[start of Provided data]
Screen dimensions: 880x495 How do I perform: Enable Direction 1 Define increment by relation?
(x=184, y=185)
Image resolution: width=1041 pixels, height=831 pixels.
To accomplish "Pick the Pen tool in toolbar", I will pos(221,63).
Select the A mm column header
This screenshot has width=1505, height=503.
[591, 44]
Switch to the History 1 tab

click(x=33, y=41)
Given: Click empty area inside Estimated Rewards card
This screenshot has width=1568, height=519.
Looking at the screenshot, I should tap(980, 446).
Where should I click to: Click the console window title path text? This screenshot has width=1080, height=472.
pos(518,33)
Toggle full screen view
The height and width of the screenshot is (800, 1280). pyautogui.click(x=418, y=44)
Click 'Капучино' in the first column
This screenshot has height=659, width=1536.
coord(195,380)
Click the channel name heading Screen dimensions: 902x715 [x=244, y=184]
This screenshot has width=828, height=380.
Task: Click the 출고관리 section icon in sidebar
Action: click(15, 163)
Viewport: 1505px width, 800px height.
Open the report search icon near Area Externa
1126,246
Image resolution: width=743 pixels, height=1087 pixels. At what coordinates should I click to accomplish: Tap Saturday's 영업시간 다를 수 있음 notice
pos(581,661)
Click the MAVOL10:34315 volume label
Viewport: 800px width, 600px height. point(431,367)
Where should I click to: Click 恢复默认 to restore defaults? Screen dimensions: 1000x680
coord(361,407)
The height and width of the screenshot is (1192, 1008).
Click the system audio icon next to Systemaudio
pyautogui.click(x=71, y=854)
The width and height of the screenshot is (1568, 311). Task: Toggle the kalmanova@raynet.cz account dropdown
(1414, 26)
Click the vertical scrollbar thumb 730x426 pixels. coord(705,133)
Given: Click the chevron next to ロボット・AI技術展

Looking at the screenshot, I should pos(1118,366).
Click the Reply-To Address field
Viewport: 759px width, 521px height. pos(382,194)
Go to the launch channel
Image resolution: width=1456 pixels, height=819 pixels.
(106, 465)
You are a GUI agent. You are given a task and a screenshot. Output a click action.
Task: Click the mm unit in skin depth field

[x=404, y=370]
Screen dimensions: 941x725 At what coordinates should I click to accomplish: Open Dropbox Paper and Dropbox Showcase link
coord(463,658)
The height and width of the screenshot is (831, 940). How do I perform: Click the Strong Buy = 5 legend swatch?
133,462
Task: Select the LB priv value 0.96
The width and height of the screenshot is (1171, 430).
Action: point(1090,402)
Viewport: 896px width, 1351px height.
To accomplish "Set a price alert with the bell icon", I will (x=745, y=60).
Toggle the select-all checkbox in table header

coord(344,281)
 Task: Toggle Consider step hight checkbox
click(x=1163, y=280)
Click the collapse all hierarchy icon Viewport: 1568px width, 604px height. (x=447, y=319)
[end of Provided data]
_Short task_
Show every line of the records above that contains the string "coordinates", with uppercase and lowercase letters treated as different.

_Finished exercise_
Image resolution: width=743 pixels, height=1087 pixels. At what coordinates should I click to accomplish: Tap Saturday's 영업시간 다를 수 있음 notice
Screen dimensions: 941x725 At what coordinates should I click to accomplish: Open Dropbox Paper and Dropbox Showcase link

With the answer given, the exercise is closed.